Florian Clément y voit une « anomalie thermique positive assez marquée même si 2024 est moins allée dans les extrêmes que 2023 et 2022 à ce niveau-là. À l’échelle mondiale, 2024 est déjà la première année à atteindre les + 1,5 degré de réchauffement par rapport à l’ère préindustrielle. Le seuil fixé par les fameux accords de Paris en 2016 qui risque donc vite de ne plus être d’actualité même s’il faudra le mesurer plusieurs années pour confirmer son franchissement ». Voilà pour le global, même si, cet été, on avait tendance à ne pas trouver les températures très chaudes.
Côté précipitations, fin mars, « on sort progressivement de l’hiver avec des cumuls records sur six mois glissants approchant parfois les 900 millimètres ». Le mètre de pluie est dépassé cette année sur toutes les stations.
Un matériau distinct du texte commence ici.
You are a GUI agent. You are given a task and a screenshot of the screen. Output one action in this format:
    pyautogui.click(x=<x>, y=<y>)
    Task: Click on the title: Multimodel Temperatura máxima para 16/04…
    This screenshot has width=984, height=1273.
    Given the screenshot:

Notons, quand même, l’orage du 18 juin, où 45 millimètres de pluie sont tombés en moins d’une heure sur le Cap Ferret, dont 33 millimètres en dix-huit minutes.
Le passage de la dépression Karlotta dans la nuit du 10 au 11 février est marquant. « Sur le papier, Karlotta n’a rien d’exceptionnel et pourtant avec l’aide d’un coefficient de marée de 107, elle fait déborder le bassin comme on a rarement vu, assure Florian Clément. Sur la jetée d’Eyrac à Arcachon, le Service hydrographique et océanographique de la Marine mesure une hauteur d’eau de 5,49 m, le niveau de référence enregistré lors de Xynthia en 2010 est dépassé de 3 centimètres. L’ampleur de la submersion comparée au caractère relativement faible du coup de vent nous rappelle que l’eau monte au fil des années et qu’il en faut de moins en moins pour que le bassin prenne ses aises. » Le réchauffement climatique est une réalité qui a des conséquences.